Business Tax Filing Season 2026: What’s New, What Matters, and Why Credible Information Counts

As we approach the 2026 business tax filing season, several impactful changes are in play, especially following the passage of Reconciliation Bill H.R. 1.  Here are some of the most significant updates business owners and advisors should know:

  • Permanent 100% Bonus Depreciation: Businesses can now permanently claim 100% bonus depreciation on qualified property acquired after January 19, 2025.
  • 100% Depreciation Election for Real Property Used for Producing Tangible Personal Property: A 100% depreciation deduction may be elected for qualified production property (QPP).
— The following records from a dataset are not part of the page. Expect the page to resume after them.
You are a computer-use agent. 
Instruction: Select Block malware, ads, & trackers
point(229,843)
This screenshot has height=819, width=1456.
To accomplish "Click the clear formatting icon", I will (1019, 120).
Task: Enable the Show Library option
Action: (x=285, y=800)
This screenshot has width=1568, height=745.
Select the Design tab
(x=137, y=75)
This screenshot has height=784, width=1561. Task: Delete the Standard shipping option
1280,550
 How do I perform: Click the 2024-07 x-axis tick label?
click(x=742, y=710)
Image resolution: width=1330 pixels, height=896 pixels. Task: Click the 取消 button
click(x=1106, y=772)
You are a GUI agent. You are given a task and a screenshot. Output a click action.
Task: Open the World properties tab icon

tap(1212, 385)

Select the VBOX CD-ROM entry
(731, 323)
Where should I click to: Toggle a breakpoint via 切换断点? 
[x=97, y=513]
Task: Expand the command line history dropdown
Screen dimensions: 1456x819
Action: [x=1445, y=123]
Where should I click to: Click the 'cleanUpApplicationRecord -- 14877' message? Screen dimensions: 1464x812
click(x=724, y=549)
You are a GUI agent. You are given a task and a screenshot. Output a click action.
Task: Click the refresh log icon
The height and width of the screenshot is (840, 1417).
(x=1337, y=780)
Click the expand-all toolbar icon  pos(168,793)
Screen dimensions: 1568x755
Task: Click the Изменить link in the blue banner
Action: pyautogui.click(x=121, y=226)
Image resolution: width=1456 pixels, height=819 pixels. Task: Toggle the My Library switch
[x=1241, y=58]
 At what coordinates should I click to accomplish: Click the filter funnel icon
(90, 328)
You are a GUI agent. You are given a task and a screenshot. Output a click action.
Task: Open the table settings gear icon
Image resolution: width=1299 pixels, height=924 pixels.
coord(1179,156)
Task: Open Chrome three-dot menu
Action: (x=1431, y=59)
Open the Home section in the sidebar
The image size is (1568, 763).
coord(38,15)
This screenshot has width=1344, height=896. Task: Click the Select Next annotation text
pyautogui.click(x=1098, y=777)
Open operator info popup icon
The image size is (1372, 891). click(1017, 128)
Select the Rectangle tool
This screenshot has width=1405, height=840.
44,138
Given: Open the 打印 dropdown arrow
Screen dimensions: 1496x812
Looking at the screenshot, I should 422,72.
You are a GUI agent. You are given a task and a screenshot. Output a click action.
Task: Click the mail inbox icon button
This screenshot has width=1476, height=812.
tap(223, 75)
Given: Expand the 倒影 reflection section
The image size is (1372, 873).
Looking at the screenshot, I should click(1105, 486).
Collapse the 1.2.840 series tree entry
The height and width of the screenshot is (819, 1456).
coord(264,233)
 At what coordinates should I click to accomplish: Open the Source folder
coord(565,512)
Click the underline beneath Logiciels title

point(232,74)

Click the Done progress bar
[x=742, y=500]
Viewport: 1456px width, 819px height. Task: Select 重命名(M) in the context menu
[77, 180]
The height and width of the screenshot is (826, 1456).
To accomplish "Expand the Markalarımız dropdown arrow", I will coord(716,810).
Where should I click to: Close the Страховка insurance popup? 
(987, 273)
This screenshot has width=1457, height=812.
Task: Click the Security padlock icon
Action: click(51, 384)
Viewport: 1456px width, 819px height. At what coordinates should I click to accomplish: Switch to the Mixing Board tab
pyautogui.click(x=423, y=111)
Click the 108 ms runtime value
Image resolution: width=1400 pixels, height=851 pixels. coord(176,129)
QPP is nonresidential real property where tangible personal property is manufactured, produced, or refined.  QPP construction must start between January 20, 2025, and December 31, 2028; and the property must be placed in service before January 1, 2031.
  • Section 179 Expensing Limits Increased: The expensing limit jumps to $2,500,000 with a phase-out threshold of $4,000,000 for property place in service after 2024, both indexed for inflation.
  • Qualified Business Income (QBI) Deduction Expanded and Made Permanent: The QBI deduction is now permanent, with higher phase-in thresholds and minimum deduction for active QBI.  QBI allows eligible taxpayers to deduct up to 20% of their qualified business income, subject to limitations and thresholds.
  • Permanent Excess Business Loss Limitation: The limitation on excess business losses for non-corporate taxpayers is now permanent, restricting the ability to offset nonbusiness income with business losses.
  • Immediate Expensing for Domestic Research and Experimental Expensing: Businesses can now fully expense all domestic research and experimental (R&E) expenditures in the year incurred.  This is a permanent reversal of the Tax Cuts and Jobs Act (TCJA) rule that required these costs to be capitalized and amortized over five years.
  • Reporting Thresholds for 1099s Increased: The reporting thresholds for Forms 1099-NEC and 1099-MISC rise from $600 to $2,000 for payments made after 2025, with future inflation adjustments.
  • Payroll and Wage Reporting Changes: New codes and fields on Forms W-2 will reflect “No Tax on Tips” and “No Tax on Overtime” provisions for 2026

 

Why Source Credibility Matters More Than Ever

With so many changes, it’s critical to rely on credible, authoritative sources for tax information.  The IRS has repeatedly warned about the dangers of following tax advice found on social media.  In fact, the 2025 “Dirty Dozen” list highlights “bad social media advice” as a top risk, noting that inaccurate or fraudulent tax schemes are often promoted online.  These can lead to identity theft, audits, and severe penalties.

The IRS is actively scrutinizing returns that claim credits or deductions promoted in these schemes and encourages everyone to report suspicious activity.  Remember: If it sounds too good to be true, it probably is.

The 2026 tax season brings significant changes and opportunities.  Always consult trusted, professional sources and stay alert to misinformation.